* EXERCISE PROMPT
Transcribe the part of the items that opens with the line containing "Where should I click to: Reject" and runs through the end of the items. Leave the pictures out of your answer.

─── THE RECORDS ───

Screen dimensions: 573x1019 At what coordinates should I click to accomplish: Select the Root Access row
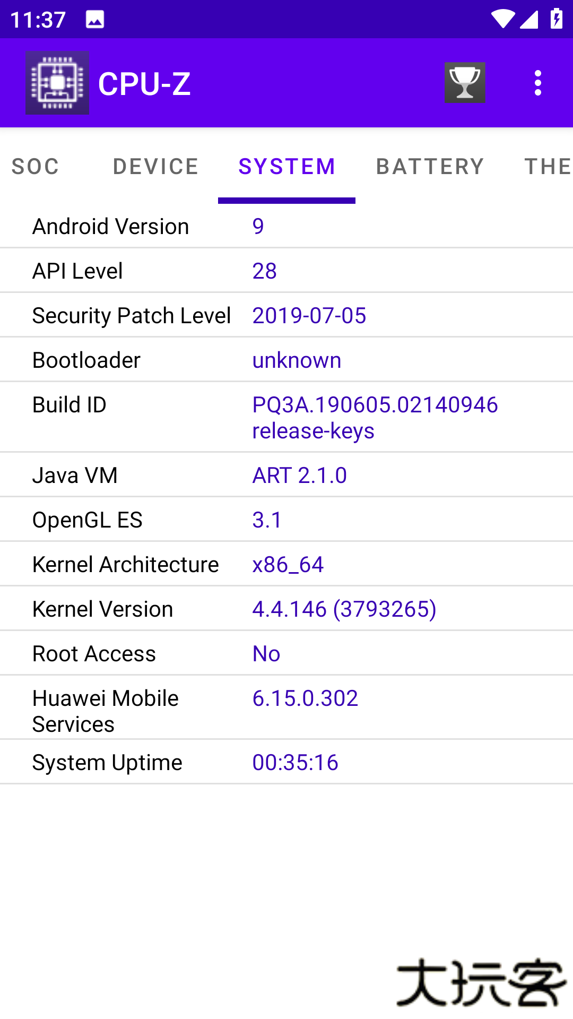click(287, 654)
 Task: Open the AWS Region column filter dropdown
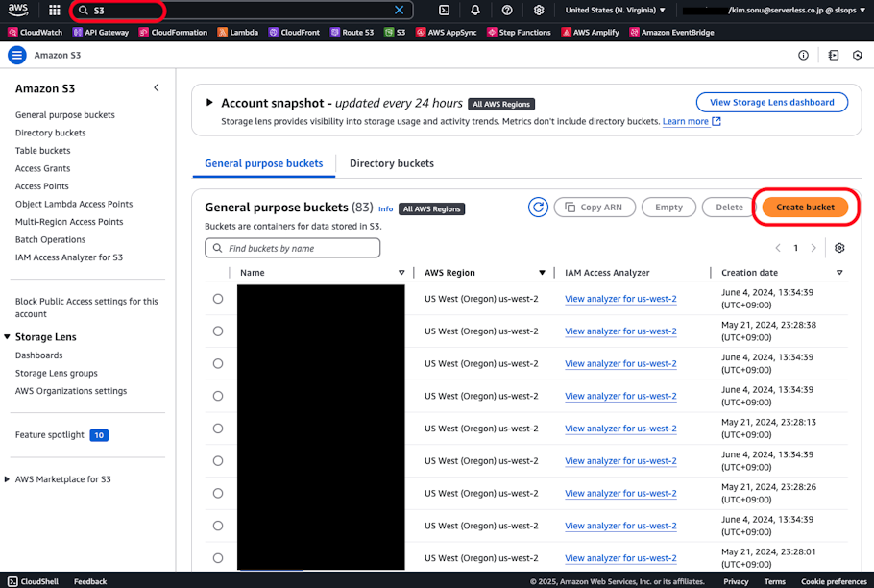pyautogui.click(x=543, y=272)
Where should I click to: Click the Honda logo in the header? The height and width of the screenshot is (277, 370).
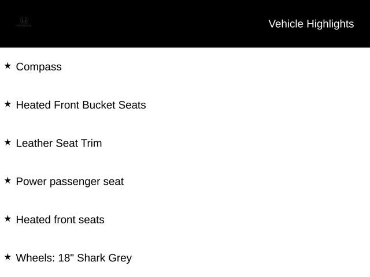click(x=24, y=22)
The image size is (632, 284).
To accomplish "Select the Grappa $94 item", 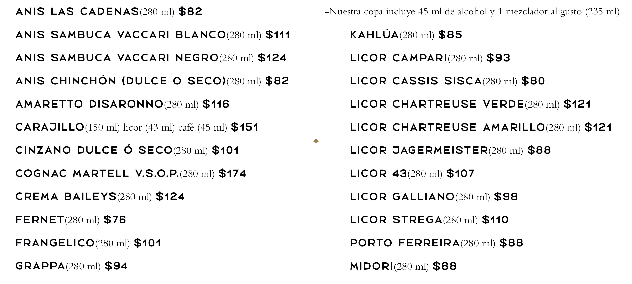I will click(x=72, y=266).
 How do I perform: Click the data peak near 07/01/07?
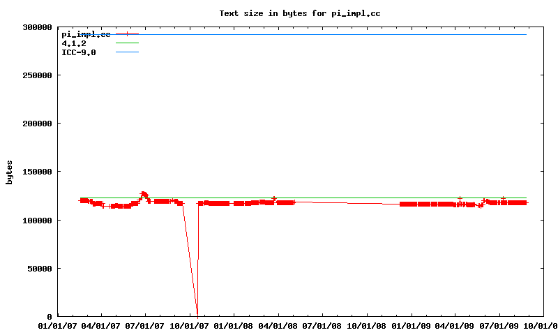pos(144,193)
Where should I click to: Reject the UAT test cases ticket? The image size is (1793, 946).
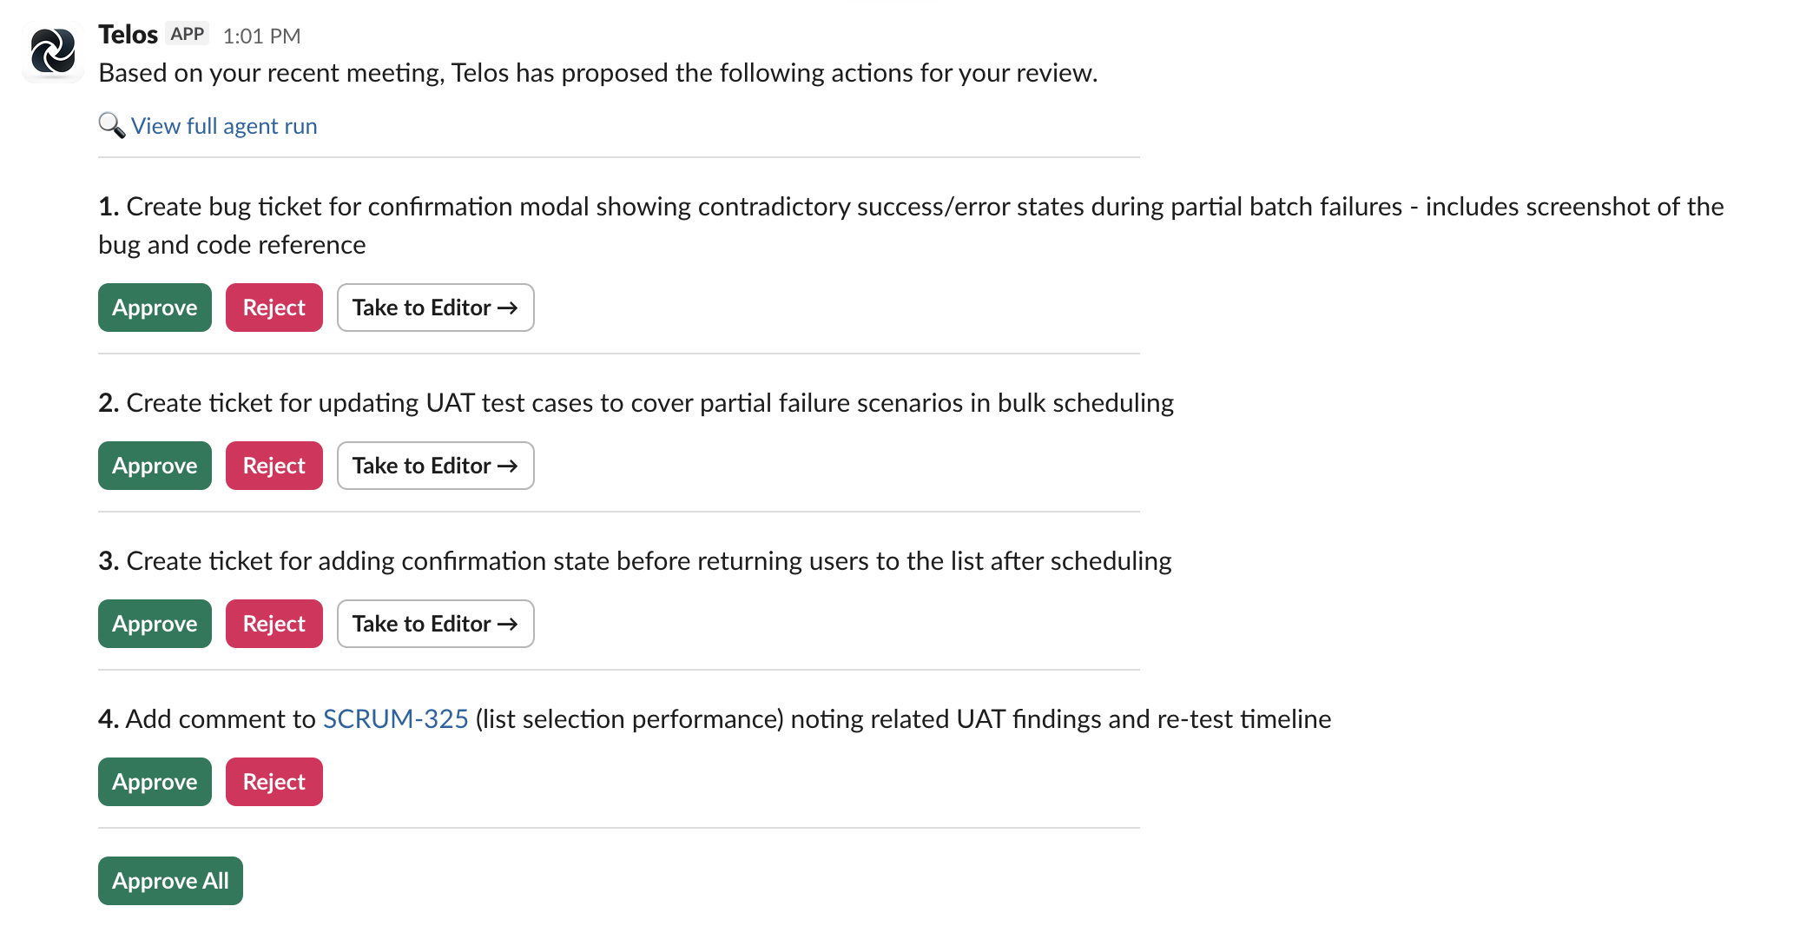pos(274,466)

───

* FULL RESPONSE
Where should I click to: Reject the UAT test cases ticket? The image size is (1793, 946).
pos(274,466)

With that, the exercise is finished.